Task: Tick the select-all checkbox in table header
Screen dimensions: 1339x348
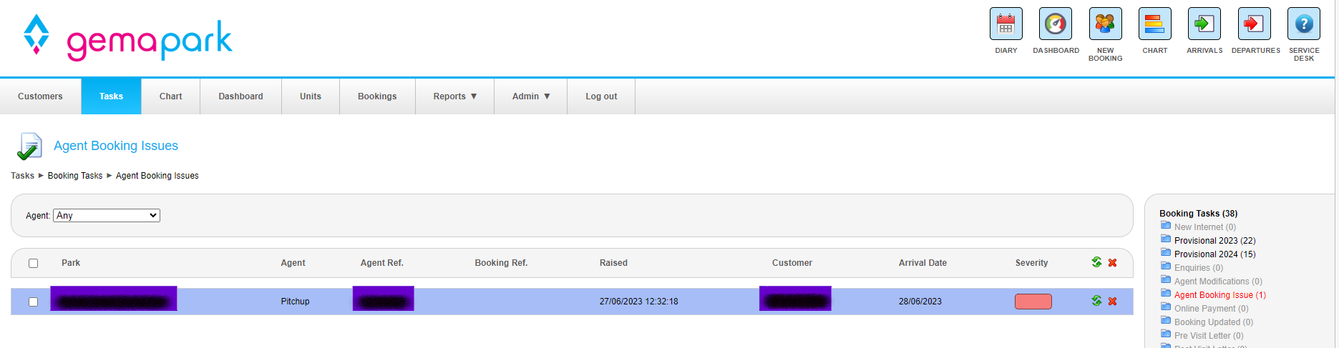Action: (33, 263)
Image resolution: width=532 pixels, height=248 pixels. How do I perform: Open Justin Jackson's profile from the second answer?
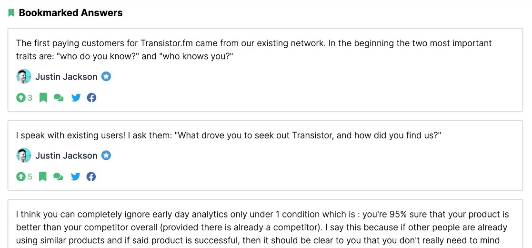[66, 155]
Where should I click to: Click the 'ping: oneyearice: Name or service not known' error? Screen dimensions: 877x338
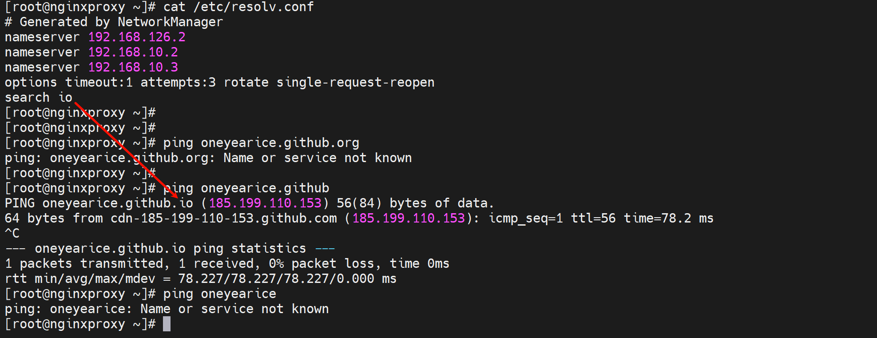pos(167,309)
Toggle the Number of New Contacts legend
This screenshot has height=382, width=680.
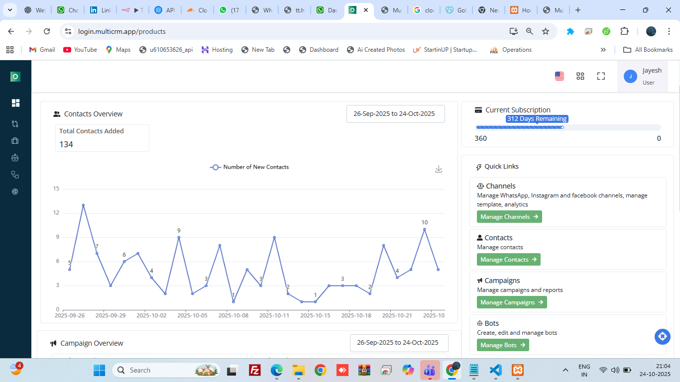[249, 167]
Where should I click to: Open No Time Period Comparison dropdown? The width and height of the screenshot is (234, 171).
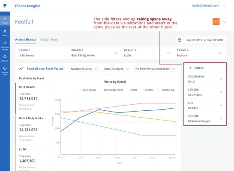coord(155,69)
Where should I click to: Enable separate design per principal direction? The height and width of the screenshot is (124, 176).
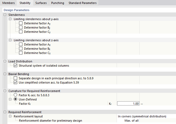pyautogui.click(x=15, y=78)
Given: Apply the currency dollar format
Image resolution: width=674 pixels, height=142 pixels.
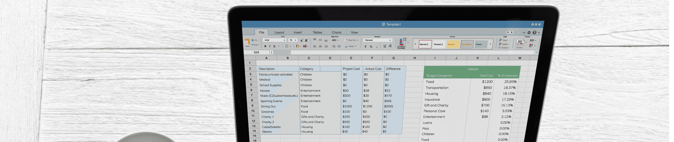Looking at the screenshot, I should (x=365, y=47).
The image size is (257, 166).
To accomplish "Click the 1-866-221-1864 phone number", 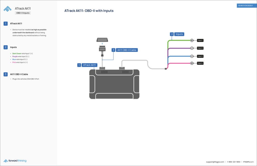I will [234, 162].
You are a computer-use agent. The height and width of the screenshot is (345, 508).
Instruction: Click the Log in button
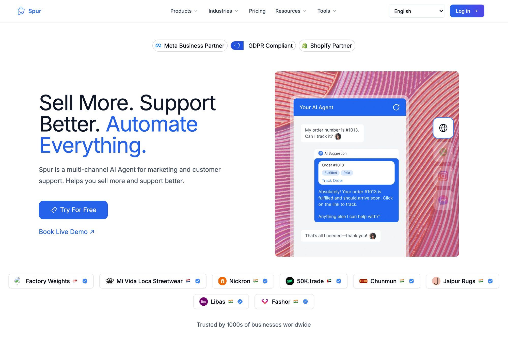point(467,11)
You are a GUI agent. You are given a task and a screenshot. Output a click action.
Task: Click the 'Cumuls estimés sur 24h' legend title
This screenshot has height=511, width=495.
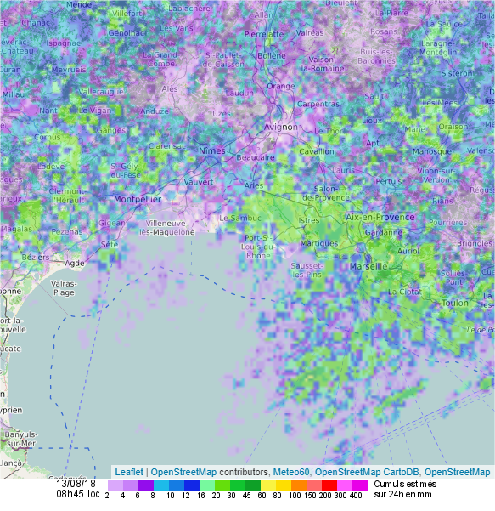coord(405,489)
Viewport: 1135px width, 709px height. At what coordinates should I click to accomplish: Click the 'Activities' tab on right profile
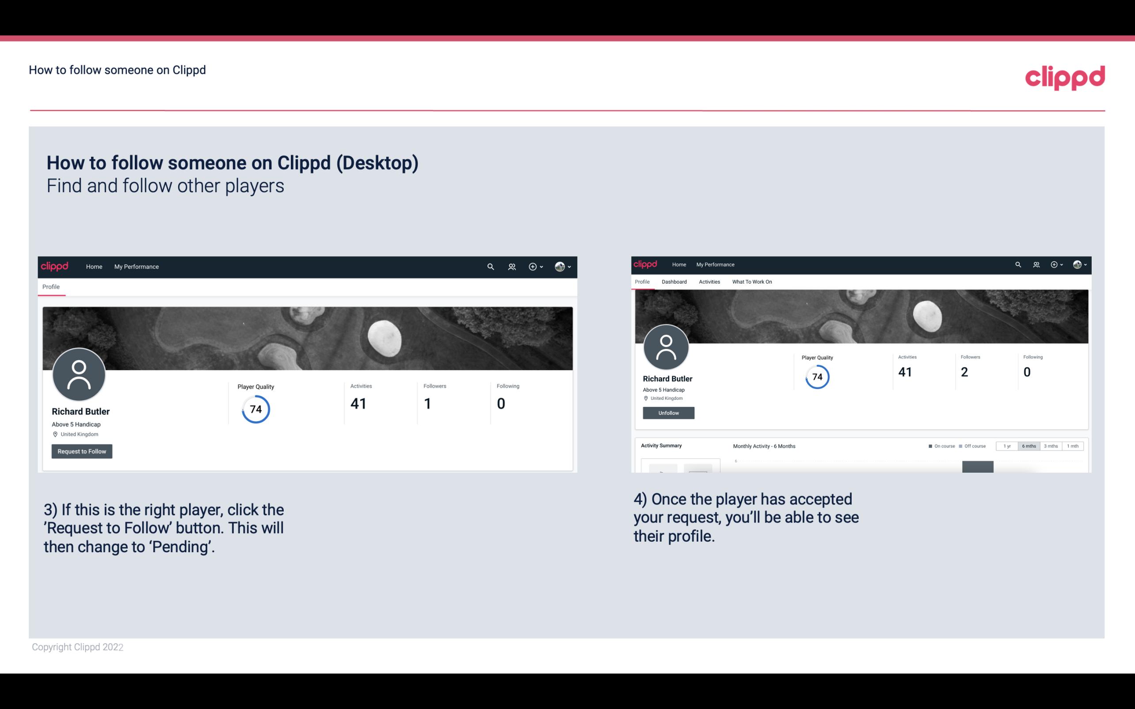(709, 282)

▶ [What you have to do]:
Omit the pictures. Print, word for word, the lines from the beginning of the entries above through the line that holds "Toggle the Number of New Contacts legend".

▶ [Output below]:
Task: Tick the select-all checkbox in table header
Screen dimensions: 1339x348
Action: (33, 263)
Image resolution: width=532 pixels, height=248 pixels. How do I perform: Open Justin Jackson's profile from the second answer?
[66, 155]
Where should I click to: Click the 'ping: oneyearice: Name or service not known' error? Screen dimensions: 877x338
pos(167,309)
Toggle the Number of New Contacts legend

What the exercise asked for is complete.